Last week – or whenever the piss I actually wrote the review of Midnight, it seems like forever ago – I bemoaned the lack of Donna in the episode. Yet here we have an episode with a complete lack of Doctor. Doctor Who without the Doctor. And I loved it!

Maybe this means I secretly want Catherine Tate to be Doctor Number Eleven?!

In terms of previous Doctor-lite episodes, it doesn’t even begin to compare to Blink. But then Blink is in a league of its own. It does, however, shit all over The Long Game (with Bruno Langley brought in purely so the Doctor wouldn’t be on screen as much) and Love & Monsters. For a start, neither of those two starred the wonderous Bernard Cribbins. And neither of them had a particularly throught-provoking plot. Unlike this one.

After all the hints and teasers, this was the episode where we finally discovered what was on Donna’s back. A shoddily made beetle, it turns out. (Probably my only criticism of the episode – surely they could have made something slightly more non-crap!)

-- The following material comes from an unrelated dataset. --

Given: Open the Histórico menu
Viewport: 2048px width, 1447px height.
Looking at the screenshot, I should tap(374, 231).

Shit Beetle seemed to feast off changing the past; causing people to turn one way instead of the other. So we found Donna living the life she would have led if she had never met the Doctor. The life she would have led if she’d never joined HC Clements and been attacked by the cunt-like Sarah Parish masquerading as a giant red spider with speech and saliva problems.

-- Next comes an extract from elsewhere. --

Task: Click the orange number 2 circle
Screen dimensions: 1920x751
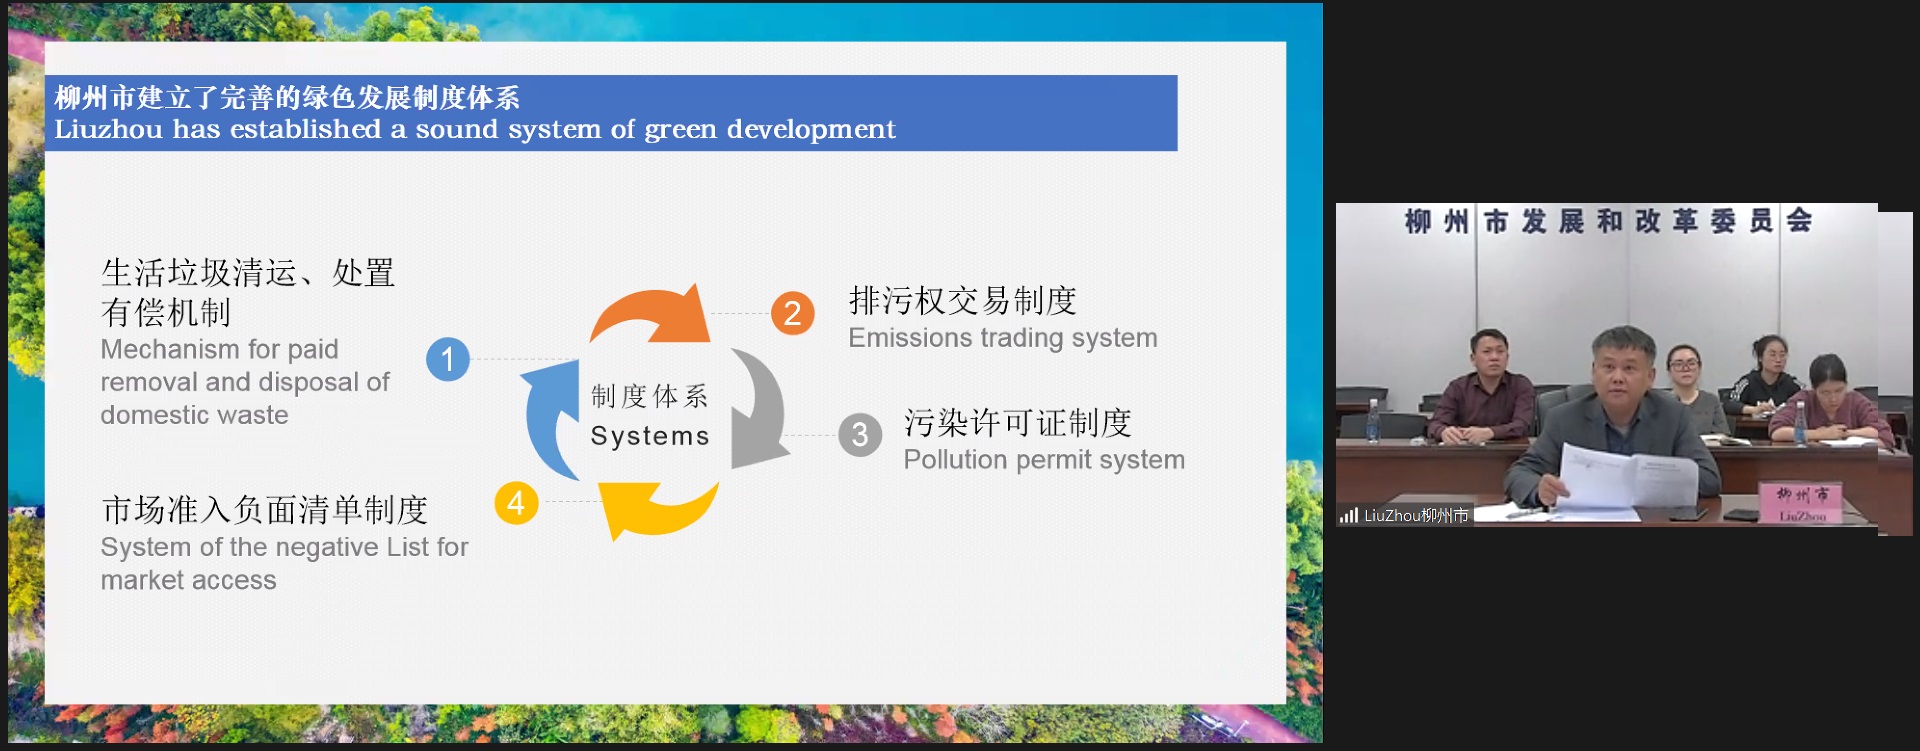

If Donna had not met the Doctor, he would have died – along with Sarah Jane, Torchwood, Martha and countless millions of other people. Although death and destruction stalks the Doctor wherever he goes (he caused the eruption of Pompeii, lest we forget) this episode reminds you that he brings life as well; this episode shows just how many people would have perished without him there to save them.

“If the Doctor had never come here, on a whim, tell me, would anyone here have died?”

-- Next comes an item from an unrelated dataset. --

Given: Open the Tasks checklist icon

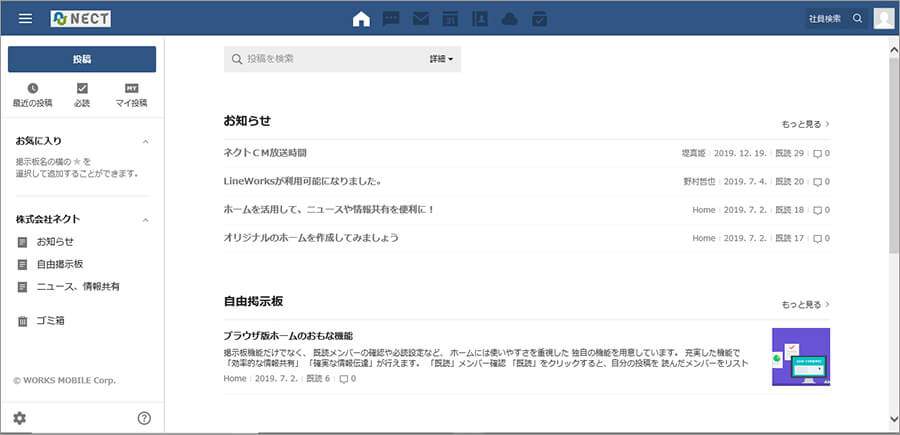Looking at the screenshot, I should click(539, 18).
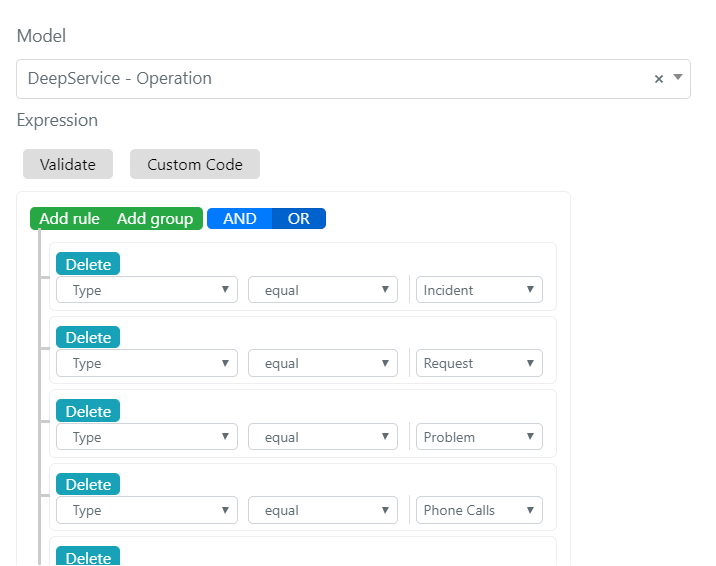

You often wonder, much like that bird from Spaced did in the quote above, whether the Doctor is cause or cure. If he had just sat in the TARDIS reading Slutty Asian Whore-Bags and twisting his balls instead of interfering, would there have been less death; less pain; less devastation? This episode is an answer to that. We need the Doctor, and don’t forget it.

It makes a major point about the Doctor, without him actually appearing. That’s why it works as a Doctor-lite episode in a way that Love & Monsters didn’t; because the Doctor, despite not appearing on screen, still feels ever-present. It still feels like he is the most important character in the episode, rather than – with L&M – being sidelined by the increasingly smug and annoying Peter Kay.

Everyone has their own ‘Turn Left’ moment, which adds a nice dimension to it. What if...?

Always the sort of question a great episode will have you asking. What if I had turned left? What if I had got a different job, met different people, not met the most important man in my life...? What if? Already a little emotional after dwelling (briefly, maybe, during a slow bit) about my own ‘Turn Left’ moment, the episode twatted me round the face with several more emotional punches. Mussolini, as Donna calls him, being carted off to the concentration camps, and Wilf’s reaction to this, was terribly moving.

“It’s happening again.”

And Donna’s utter fear as she stands in The Circle Of Mirrors was equally upsetting. RTD OBE says this is one of his favourite performances from anyone, ever. And I find it hard to disagree. Catherine Tate is just brilliant. But even more heartbreaking is her second time in The Circle, when she is so full of hope, thinking she has worked out what is going on, only to be told that she is still destined to die. I was obviously more than a little teary by this point.

And when she steps out into the path of a moving lorry, I actually stopped breathing for a while. If anyone still thinks Catherine Tate was the wrong choice of companion for this series, they can fuck off and die. She has MADE this series, and this episode is one of my favourites. Ever.